Just because it's on a CD doesn't necessarily make it bootleg. The friend could have simply burnt the program to a cd. Not uncommon.


----------



## Dwig

DubDeez. said:


> Just because it's on a CD doesn't necessarily make it bootleg. The friend could have simply burnt the program to a cd. Not uncommon.



But if that "friend" didn't transfer the license and remove all copies from their machines, the copy is illegal. That the "friend" didn't give the original CD leads one to believe it is an illegal copy.


----------



## travelingangie

hi guys. just called my friend snd she said she got the real cs4...and the cd she gave me is just a copy... umm


----------



## SpeedTrap

That means it is not legit.
If you cannot activate it or register it, then you need to go purchase it or look into a different program.


----------



## DubDeez.

SpeedTrap is right,

If you are unable to activate the program with an activation key(which only works 1 time)

Then the product will not function as it was designed.


----------



## travelingangie

Thanks guys for the reply 

im using GIMP for now.. i really can't mae cs4 work for raw images. 
 i tried everything... i just have to save up and buy it later.


----------



## KmH

IIRC you said you're in school?

Did you know Adobe gives substantial discounts to higher education students? As much as 80% off for CS4 Extended, if you qualify.

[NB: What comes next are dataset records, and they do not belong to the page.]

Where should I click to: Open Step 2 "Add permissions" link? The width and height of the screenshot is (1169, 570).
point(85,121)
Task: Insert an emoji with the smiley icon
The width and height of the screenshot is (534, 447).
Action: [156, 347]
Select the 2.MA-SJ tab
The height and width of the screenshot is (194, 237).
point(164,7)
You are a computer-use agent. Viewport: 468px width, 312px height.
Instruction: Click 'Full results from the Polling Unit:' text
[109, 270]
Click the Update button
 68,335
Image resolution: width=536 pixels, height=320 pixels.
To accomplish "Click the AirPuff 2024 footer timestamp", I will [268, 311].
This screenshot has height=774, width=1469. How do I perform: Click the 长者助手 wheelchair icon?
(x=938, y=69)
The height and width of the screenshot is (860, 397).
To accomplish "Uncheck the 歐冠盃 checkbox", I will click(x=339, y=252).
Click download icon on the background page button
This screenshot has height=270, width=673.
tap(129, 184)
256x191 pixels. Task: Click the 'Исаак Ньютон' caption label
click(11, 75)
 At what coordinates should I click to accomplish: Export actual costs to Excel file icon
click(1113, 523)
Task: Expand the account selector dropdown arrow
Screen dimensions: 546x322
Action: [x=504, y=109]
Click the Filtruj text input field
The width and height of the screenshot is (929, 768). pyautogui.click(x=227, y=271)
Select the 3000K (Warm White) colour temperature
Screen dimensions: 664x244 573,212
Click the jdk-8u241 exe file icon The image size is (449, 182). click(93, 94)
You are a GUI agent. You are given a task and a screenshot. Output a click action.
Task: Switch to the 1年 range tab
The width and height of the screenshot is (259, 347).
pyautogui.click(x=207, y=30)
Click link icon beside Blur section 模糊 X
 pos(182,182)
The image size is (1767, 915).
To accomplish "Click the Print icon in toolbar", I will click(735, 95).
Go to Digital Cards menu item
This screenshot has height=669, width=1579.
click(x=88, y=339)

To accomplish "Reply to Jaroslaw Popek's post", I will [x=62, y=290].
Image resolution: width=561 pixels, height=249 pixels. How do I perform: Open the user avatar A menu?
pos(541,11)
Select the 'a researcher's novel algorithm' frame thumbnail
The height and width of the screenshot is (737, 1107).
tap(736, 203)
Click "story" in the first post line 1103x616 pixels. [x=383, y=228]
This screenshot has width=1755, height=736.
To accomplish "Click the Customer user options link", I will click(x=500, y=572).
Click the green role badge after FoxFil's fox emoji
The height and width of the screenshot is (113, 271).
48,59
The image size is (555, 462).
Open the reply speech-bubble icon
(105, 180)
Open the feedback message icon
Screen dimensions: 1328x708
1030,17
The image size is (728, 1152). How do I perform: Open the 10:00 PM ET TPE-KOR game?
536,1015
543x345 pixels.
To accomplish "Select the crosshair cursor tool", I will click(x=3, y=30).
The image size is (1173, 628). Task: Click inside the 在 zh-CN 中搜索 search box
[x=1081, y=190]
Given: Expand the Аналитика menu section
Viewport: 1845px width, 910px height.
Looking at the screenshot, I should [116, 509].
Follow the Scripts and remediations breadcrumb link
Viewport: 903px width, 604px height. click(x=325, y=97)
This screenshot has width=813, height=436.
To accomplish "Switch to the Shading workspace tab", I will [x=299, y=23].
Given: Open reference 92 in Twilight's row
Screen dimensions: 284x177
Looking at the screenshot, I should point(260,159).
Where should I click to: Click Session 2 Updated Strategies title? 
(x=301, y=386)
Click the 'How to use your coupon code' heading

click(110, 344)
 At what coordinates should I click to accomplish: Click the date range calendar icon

It's not clear what country you're in.


----------



## Turtlespd

I had the same problem. I got Photoshop from a friend and could not open any nef. files. What i had to do was update the plug ins. I just did a search on google for Raw plugins for Cs4, it was free and easy.


----------



## SpeedTrap

Turtlespd said:


> I had the same problem. I got Photoshop from a friend and could not open any nef. files. What i had to do was update the plug ins. I just did a search on google for Raw plugins for Cs4, it was free and easy.


 
We do not condone software piracy on this forum............


----------



## sparetime

I just picked up PaintShopProPhoto X2 Ultimate for $29.99.....does an excellent job  with my D5000 RAW files....You may want to look into it.


----------



## Provo

I have the same camera as you do the D5000 and I am using photoshop cs4 with no problems at all opening the NEF files. 

Yes people for those you like to scan an image with the fine comb the file says Aruba but it's actually Port Everglades FL
This is when we where about to depart on a cruise. Had to mention it before someone else beats me to it.


----------



## grafialuz

A possibility is convert your NEF in DNG and try to open your DNG: Adobe - Adobe Camera Raw and DNG Converter : For Windows : Adobe DNG Converter 5.6 update


----------



## Flash Harry

use DNG converter, free from adobe, converts your raws to dng's then they'll open in cs. I refuse to give adobe more money I use CS1 which doesn't support the latest camera raw so this is the workaround, DNG = RAW.


----------